------ Passage for review ------
Strengths and limitations

Using claims data for research has many advantages but also disadvantages. On the one hand selection bias is reduced, as claims data allow us to study diagnoses indicating pain and analgesics prescriptions in dementia patients irrespective of their current state of health, communication problems, old age, frailty, institutionalisation or location. Also we could control for further patient related factors such as level of care dependency, and the number of prescribed medications as comorbidity measures.

On the other hand, validity of diagnoses should be considered [40]. Although we studied newly diagnosed patients, we know that the coding of dementia diagnoses is made rather late due to taboo, stigmatization, difficulty in the diagnostic process, and poor therapeutic options [4143]. Therefore, our sample may partially consist of patients in more advanced stages of dementia. This is also suggested by the fact that 24% of the incident cases were already assigned to care levels II and III. We also did not distinguish between different types of dementia as within our data set more than half of the coded dementia diagnoses are F03, unspecified dementia. This is probably due to the fact that a more precise diagnosis is not needed for reimbursement issues, the primary function of claims data. However, pain identification and management of pain should not be severely impaired by the absence of a precise etiological dementia diagnosis. In Germany, validation studies are scarce [40] and no data on the validity of the dementia diagnosis as well as of the types of pain are available.
------
Check your understanding
1. Answer these from the passage on strengths and limitations of claims data:
(a) What share of the incident cases were already assigned to care levels II and III?
(b) Which code makes up more than half of the coded dementia diagnoses in the data set?
(c) According to the passage, what is the primary function of claims data?
2. Write the next part of the passage on strengths and limitations of claims data, picking up after its final sentence.
------ Dataset records ------
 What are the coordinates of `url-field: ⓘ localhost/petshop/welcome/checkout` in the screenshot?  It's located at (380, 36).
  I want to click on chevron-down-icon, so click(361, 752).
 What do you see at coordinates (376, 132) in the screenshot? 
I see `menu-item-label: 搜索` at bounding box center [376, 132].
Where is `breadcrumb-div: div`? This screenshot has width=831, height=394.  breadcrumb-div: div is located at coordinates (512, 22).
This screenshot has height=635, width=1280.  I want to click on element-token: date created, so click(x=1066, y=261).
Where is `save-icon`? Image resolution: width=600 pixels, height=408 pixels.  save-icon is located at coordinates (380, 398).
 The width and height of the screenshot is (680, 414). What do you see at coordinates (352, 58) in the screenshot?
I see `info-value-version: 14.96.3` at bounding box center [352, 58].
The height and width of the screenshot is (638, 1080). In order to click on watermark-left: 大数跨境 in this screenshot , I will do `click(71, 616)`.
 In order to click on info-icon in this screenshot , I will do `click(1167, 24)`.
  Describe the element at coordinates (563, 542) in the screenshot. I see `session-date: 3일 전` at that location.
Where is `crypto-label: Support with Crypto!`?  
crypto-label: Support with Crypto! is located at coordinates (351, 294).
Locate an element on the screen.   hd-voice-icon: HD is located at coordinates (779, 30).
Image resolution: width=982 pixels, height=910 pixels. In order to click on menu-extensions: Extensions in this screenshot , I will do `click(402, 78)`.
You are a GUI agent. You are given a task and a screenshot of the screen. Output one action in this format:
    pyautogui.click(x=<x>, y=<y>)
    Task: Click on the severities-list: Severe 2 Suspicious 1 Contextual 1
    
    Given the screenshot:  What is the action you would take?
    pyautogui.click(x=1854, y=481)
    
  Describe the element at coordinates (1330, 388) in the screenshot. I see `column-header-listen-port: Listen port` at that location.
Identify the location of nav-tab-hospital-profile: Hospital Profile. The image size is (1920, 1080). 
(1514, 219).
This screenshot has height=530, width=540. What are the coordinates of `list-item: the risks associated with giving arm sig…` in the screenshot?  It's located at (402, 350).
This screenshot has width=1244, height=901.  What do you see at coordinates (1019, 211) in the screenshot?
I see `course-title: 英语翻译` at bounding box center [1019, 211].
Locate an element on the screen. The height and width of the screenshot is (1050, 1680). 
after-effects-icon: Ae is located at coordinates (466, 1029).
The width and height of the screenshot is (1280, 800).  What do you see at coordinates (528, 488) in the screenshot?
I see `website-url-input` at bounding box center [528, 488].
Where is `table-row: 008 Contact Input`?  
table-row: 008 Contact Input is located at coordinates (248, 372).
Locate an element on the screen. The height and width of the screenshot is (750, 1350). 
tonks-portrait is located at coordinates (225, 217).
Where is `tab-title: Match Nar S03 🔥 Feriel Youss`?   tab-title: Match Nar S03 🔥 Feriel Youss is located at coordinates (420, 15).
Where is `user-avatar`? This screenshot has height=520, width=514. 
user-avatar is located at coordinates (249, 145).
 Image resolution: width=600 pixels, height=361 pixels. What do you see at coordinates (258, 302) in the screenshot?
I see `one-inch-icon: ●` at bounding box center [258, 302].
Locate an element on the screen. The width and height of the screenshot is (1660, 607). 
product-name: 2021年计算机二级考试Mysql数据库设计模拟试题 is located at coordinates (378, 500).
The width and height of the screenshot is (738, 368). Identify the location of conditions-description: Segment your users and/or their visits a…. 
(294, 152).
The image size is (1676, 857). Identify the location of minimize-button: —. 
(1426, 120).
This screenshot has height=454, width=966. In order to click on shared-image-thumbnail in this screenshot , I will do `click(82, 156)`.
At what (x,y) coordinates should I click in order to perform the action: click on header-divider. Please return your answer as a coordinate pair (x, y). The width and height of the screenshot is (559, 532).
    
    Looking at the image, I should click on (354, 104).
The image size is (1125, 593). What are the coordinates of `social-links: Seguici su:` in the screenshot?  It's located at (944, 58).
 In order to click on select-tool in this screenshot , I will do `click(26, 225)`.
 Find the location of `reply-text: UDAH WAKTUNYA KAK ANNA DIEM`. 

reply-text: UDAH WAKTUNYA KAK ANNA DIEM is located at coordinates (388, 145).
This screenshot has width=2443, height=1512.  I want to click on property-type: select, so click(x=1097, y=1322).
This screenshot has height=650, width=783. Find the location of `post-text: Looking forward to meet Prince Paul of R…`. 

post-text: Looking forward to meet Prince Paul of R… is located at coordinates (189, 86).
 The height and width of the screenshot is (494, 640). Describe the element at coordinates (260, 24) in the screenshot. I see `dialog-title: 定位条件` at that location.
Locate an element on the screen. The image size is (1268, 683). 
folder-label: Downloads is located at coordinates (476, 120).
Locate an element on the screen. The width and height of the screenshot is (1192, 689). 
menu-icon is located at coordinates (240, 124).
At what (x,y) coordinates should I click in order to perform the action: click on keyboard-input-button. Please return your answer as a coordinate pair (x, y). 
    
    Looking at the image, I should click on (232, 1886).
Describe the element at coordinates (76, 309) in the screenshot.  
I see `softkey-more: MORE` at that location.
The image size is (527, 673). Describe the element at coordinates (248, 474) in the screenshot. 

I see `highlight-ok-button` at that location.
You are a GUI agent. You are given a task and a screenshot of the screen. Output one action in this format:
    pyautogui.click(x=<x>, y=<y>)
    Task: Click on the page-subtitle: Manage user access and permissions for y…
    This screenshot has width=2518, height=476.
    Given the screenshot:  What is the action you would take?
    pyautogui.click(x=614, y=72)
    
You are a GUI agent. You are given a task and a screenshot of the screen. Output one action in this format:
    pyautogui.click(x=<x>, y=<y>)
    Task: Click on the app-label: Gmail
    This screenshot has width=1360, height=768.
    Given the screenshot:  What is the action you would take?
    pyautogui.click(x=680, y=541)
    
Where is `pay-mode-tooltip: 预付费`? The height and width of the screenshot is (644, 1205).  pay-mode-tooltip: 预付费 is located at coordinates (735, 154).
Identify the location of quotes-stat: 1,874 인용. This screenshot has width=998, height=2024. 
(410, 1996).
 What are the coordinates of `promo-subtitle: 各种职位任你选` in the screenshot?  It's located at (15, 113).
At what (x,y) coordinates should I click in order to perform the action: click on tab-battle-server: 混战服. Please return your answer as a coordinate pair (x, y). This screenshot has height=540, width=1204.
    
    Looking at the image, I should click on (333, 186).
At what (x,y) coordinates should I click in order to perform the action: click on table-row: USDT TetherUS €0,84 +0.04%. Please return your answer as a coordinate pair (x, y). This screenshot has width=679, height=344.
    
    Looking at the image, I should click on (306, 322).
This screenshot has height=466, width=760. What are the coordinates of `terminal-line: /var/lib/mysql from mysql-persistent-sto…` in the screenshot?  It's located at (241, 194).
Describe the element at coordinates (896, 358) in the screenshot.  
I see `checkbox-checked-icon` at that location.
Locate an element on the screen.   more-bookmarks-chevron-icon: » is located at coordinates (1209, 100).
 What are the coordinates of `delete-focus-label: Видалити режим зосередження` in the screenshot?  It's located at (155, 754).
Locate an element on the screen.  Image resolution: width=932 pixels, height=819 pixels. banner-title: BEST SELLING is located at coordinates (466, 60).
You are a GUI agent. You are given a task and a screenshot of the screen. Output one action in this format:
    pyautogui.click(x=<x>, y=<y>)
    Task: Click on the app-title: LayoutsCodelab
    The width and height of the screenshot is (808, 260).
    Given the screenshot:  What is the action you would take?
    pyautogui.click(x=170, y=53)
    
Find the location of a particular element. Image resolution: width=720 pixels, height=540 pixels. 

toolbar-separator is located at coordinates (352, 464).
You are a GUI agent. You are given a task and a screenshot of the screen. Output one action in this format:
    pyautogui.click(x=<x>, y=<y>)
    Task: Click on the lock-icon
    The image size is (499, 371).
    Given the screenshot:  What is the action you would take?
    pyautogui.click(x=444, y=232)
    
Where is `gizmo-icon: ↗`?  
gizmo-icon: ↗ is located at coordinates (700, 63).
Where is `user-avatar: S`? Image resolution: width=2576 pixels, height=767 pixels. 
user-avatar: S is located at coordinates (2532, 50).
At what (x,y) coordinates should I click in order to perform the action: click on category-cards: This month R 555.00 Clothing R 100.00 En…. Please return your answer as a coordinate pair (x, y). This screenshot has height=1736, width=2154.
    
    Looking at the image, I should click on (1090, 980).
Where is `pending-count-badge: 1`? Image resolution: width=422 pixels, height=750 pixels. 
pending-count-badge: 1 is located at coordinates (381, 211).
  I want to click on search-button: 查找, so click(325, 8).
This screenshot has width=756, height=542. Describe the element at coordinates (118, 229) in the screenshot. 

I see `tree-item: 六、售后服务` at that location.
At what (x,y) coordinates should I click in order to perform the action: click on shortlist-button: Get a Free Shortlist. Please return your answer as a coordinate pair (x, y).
------
Per-task answers
1.
(a) 24%
(b) F03, unspecified dementia
(c) Reimbursement

2.
It should further be kept in mind that we analyzed diagnoses indicating pain and not pain itself. We do not know if these persons really are in pain and for which indication analgesics were prescribed. Therefore, it was not possible to study the quality of analgesic prescribing and we only used the indicator ‘at least one analgesic’. Furthermore, we do not know whether drugs were prescribed as permanent, acute or as-needed medication, which could be relevant in the case of pain medication [16]. Paracetamol is one of the most used analgesics and in some studies more frequently used in patients with than in those without dementia [15, 17]. Unfortunately we could not analyze its use as it is an OTC drug and not documented in claims data. Some of the included step I drugs (ibuprofen, naproxen, diclofenac) are also available as OTC drugs and only reimbursed - and thus included in claims data - at higher doses. For stage II and III analgesics, we are likely to have a fairly good coverage using claims data. Finally, we used data of one health insurance fund only and there are differences between these funds in Germany, for example with respect to age, sex, socioeconomic status and morbidity [44, 45]. Thus extrapolations of analyses of single funds to the whole German population should be performed with caution. However, there seems to be no obvious reason for treatment differences in patients with dementia between different health insurance funds.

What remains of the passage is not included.